He gets to his feet; wonders vaguely if there’s anything else to be said before he takes his leave. Nothing about this exchange feels like business as usual, but protocol is protocol. “Thank you, sir,” he says, and stands to attention. “Permission to be dismissed.”
"Permission granted," says Nogura, who has picked up a PADD and is scrolling absently through its contents. Every muscle in his body speaks of unfinished business carefully withheld, but he will, as ever, not be rushed, and the only thing to do is play along and wait for him to be ready. So it's no surprise, besides his commitment to prevarication, when he stills Kirk's motion, two steps from the door, with a brusque, "Oh-and, Jim?"
Kirk purses his lip, folds his hands at his back, turns back to the room. "Sir?"
"I've kept a lid on the rumors for now," says Nogura, without glancing up from his PADD, "but I'm going to need you to do better than that, if you're going to work with the man. Not everyone knows you as well as I do."
Kirk blinks. "Sir?" he says again, but coldly.
"You know what I mean." Nogura taps his screen; looks up from under hooded eyes. "Idaho wasn't sensible, Jim. You're a command team and two very public faces of this organization, and I can't afford to have it look like there's favoritism or preferential treatment happening on my flagship. So keep it under wraps, will you--at least until you're out of this system."

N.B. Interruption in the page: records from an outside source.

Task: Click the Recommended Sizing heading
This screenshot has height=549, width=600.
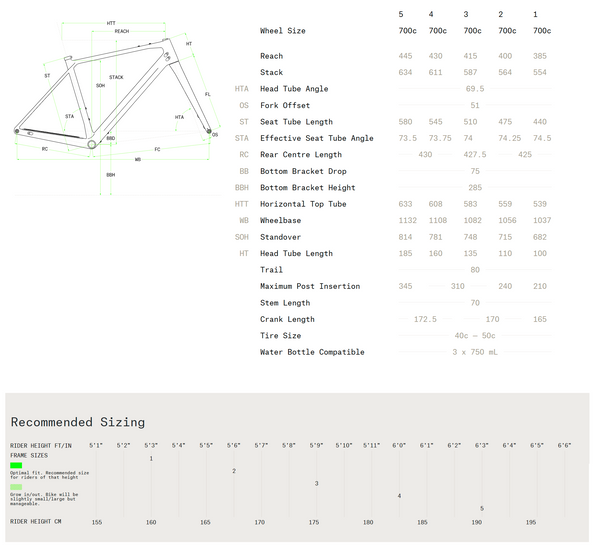Action: tap(78, 422)
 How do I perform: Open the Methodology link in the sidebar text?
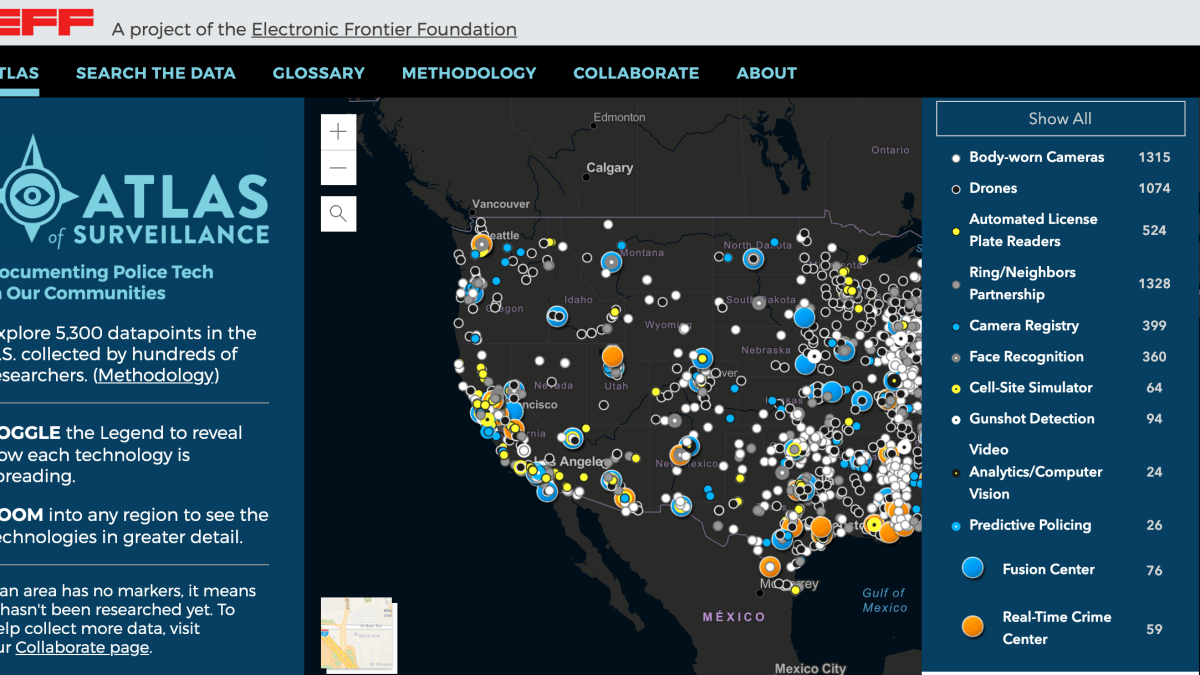pos(156,375)
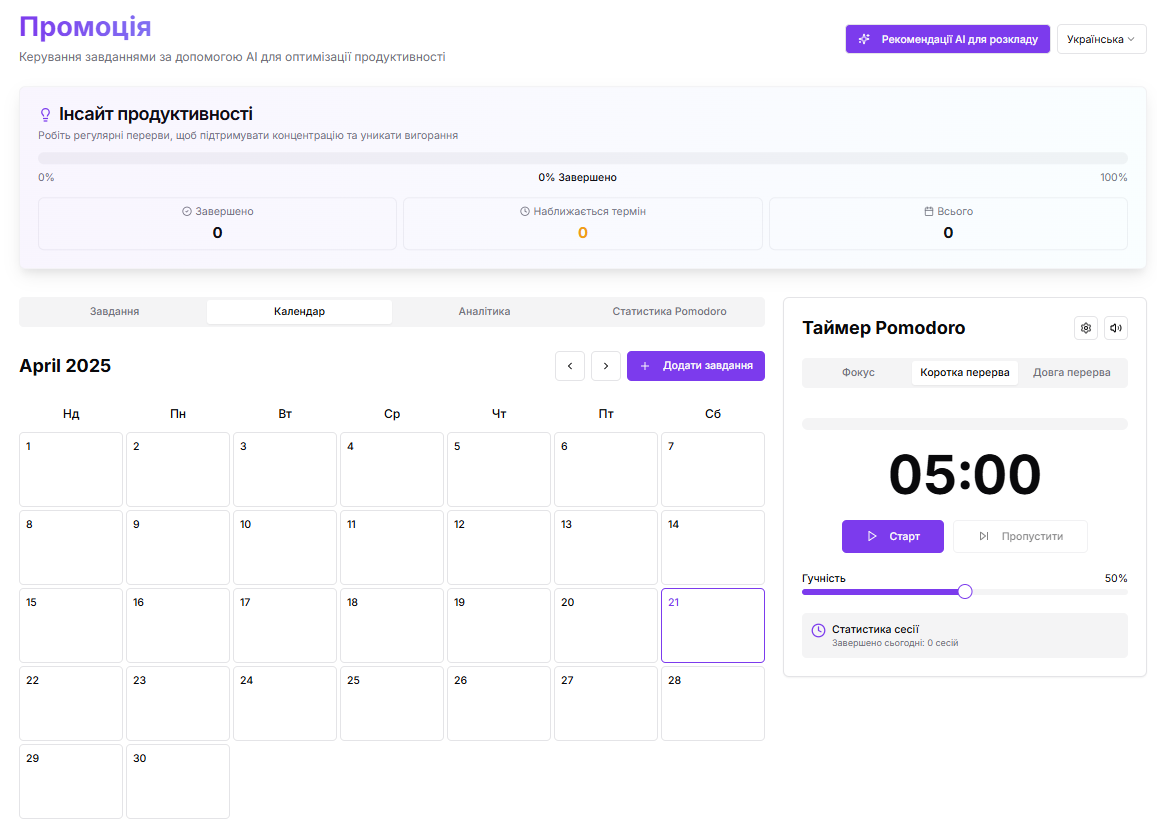Click the lightbulb icon beside Інсайт продуктивності
This screenshot has width=1157, height=828.
tap(45, 115)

Kirk clears his throat, fixes his eyes on his boots. He can feel his hands trembling at the base of his spine with the effort it's taking to control his anger.

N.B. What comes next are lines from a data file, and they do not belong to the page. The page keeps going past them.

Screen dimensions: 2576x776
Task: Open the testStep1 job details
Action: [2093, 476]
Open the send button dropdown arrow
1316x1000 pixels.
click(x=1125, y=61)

"I'm not aware," he says icily, "of any rumors, Admiral."
"No," says Nogura. "And I intend to keep it that way. Even Chavez hasn't caught wind of this, Jim, and, believe me, that's how you want it to stay. You're his direct superior, for heaven's sake. Just because I know you'd never compromise the chain of command doesn't mean I can sell that line to the holos if they get ahold of it. Don’t put me in an impossible position, please."

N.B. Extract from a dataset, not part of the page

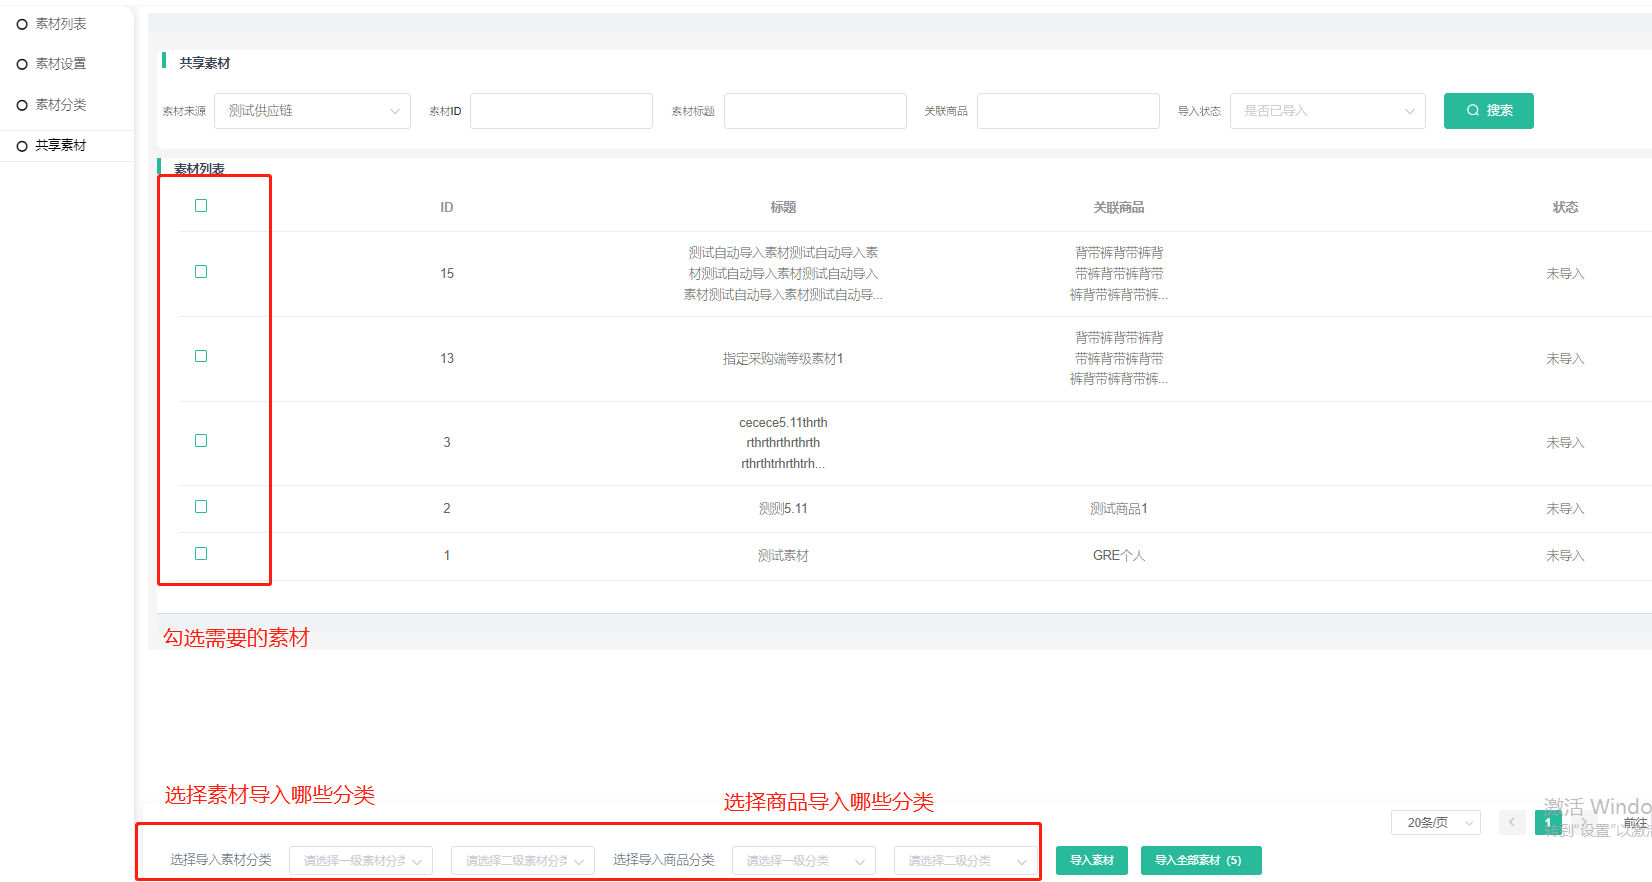Select the checkbox for row ID 3
1652x882 pixels.
[201, 441]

The tips of Kirk's fingers are beginning to lose sensation. "What exactly are you forbidding, sir?" he asks.
"Nothing," says Nogura calmly. "I'm forbidding nothing, Jim. Deep space is a long way from here; that's why they call it deep space. It won't be the first time we've turned a blind eye to natural Human behavior and it won't be the last, but I'd rather not have to go live on holo and defend this organization's actions to the Federation if it looks like we've been keeping protocol violations out of the public eye. It’s the rumors I want to keep under control, Jim, not my officers--your personal life is your own. Provided it doesn't come back to bite me, that's all. Now--dismissed, Admiral. Please send in Chavez on your way out."
~*~
It's early evening when Kirk finally makes it back to his billet to pass his last night for the foreseeable future on his homeworld. The sun is sinking behind the headlands as the door slides open onto the chill shadows of his apartment, unopened package tucked beneath his arm, and he has no idea how long it will be before Spock finds his way over from his lodgings at the bottom of the hill; no idea if he's going to be tired or hungry or pissy; no idea if he'll want to shower or sleep or make love; no convention and no precedent for the situation, and no idea if the day felt as pointless or as leveling to Vulcan sensibilities as it did to Kirk's. He knew it would be long; he just forgot how long a Starfleet day could be.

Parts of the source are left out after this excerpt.